Source records:
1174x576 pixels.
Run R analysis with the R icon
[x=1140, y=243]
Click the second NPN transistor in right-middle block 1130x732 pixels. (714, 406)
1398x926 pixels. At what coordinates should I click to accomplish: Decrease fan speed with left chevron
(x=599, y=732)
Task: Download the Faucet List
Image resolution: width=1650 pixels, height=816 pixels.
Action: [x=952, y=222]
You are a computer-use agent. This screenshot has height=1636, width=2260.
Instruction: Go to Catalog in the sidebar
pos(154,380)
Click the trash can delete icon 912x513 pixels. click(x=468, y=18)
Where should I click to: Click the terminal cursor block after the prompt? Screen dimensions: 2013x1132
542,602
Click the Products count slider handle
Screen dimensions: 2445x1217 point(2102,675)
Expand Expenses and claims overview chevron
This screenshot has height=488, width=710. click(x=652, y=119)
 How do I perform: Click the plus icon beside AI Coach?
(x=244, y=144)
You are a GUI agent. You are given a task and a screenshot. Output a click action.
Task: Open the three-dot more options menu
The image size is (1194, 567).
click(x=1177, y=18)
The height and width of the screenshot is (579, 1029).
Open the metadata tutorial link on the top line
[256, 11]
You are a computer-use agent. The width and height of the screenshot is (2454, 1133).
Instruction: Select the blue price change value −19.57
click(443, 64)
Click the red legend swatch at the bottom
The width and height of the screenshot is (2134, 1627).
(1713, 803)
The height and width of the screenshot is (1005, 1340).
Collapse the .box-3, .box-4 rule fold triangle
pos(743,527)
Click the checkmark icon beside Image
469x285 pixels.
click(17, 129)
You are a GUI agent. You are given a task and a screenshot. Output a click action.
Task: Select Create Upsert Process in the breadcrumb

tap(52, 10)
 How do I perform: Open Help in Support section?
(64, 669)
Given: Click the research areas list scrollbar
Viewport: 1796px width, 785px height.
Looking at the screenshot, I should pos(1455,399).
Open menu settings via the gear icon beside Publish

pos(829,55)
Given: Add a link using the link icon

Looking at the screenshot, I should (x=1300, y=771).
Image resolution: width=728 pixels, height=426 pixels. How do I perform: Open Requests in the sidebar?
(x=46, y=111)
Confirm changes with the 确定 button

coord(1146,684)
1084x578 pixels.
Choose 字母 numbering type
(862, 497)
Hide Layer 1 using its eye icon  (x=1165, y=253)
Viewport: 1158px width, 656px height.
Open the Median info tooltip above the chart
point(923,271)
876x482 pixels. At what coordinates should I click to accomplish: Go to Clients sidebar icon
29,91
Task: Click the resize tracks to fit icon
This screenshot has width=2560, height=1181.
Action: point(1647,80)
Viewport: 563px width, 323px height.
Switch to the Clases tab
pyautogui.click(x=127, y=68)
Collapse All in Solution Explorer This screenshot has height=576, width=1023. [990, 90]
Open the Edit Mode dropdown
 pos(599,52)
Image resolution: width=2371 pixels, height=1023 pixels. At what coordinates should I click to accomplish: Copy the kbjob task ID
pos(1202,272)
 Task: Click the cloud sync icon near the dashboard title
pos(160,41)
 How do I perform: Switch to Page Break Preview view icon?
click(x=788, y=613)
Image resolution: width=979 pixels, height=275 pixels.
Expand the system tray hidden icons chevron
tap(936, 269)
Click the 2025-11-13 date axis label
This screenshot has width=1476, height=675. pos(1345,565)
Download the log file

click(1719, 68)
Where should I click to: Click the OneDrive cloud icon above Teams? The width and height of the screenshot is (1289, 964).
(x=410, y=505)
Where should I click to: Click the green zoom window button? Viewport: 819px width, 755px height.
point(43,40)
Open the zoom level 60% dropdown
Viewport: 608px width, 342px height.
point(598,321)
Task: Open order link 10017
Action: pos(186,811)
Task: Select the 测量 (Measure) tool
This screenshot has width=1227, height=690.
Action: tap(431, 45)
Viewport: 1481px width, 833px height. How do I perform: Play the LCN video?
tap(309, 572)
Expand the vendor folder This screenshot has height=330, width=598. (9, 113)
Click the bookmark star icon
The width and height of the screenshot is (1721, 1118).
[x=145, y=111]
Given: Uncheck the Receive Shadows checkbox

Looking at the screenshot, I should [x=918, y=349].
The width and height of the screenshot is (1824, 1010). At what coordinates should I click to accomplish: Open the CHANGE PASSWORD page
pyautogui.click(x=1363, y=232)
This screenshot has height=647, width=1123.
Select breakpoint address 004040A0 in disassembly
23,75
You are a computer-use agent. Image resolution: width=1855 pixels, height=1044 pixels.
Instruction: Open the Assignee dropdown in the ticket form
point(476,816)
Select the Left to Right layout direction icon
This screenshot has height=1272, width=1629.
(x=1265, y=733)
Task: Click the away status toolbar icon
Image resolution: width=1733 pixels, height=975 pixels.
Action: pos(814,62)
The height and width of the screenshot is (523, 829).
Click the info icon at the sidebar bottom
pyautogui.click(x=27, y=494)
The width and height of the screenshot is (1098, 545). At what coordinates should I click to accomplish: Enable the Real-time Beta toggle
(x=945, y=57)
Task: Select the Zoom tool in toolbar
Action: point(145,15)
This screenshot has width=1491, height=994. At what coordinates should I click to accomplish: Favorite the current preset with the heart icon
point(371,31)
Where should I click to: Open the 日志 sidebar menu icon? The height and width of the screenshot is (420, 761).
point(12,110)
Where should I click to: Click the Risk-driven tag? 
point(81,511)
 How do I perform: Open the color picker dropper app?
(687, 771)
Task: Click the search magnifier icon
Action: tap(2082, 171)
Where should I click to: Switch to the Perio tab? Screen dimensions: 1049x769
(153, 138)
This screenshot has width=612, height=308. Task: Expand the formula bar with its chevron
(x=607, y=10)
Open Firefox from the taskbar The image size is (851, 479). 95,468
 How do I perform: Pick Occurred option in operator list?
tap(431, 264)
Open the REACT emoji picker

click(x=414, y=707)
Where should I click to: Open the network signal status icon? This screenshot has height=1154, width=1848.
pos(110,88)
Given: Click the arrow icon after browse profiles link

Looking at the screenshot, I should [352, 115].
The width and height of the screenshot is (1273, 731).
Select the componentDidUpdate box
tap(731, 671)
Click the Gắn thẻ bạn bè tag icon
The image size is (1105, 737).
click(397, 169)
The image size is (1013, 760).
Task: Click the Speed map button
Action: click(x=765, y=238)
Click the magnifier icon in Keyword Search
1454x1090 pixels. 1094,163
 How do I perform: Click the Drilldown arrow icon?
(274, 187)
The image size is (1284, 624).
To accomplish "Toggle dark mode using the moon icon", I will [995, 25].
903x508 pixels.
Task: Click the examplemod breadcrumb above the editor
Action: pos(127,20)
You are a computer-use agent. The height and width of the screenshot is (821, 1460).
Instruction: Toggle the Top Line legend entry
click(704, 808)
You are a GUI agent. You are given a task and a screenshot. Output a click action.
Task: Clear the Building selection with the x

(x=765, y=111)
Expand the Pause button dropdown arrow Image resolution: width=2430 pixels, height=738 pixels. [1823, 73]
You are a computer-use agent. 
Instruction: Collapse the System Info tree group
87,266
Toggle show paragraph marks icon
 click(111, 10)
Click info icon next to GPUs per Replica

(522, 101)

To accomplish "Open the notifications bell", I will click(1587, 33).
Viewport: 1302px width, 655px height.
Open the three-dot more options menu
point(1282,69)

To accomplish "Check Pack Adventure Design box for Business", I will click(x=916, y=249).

What is required: Every line in the data that holds "computer" should be copied out.

Result of the task:
You are a computer-use agent. This screenshot has height=1636, width=2260.
You are a computer-use agent. The width and height of the screenshot is (2454, 1133).
You are a computer-use agent. Image resolution: width=1855 pixels, height=1044 pixels.
You are a computer-use agent. The height and width of the screenshot is (821, 1460).
You are a computer-use agent. 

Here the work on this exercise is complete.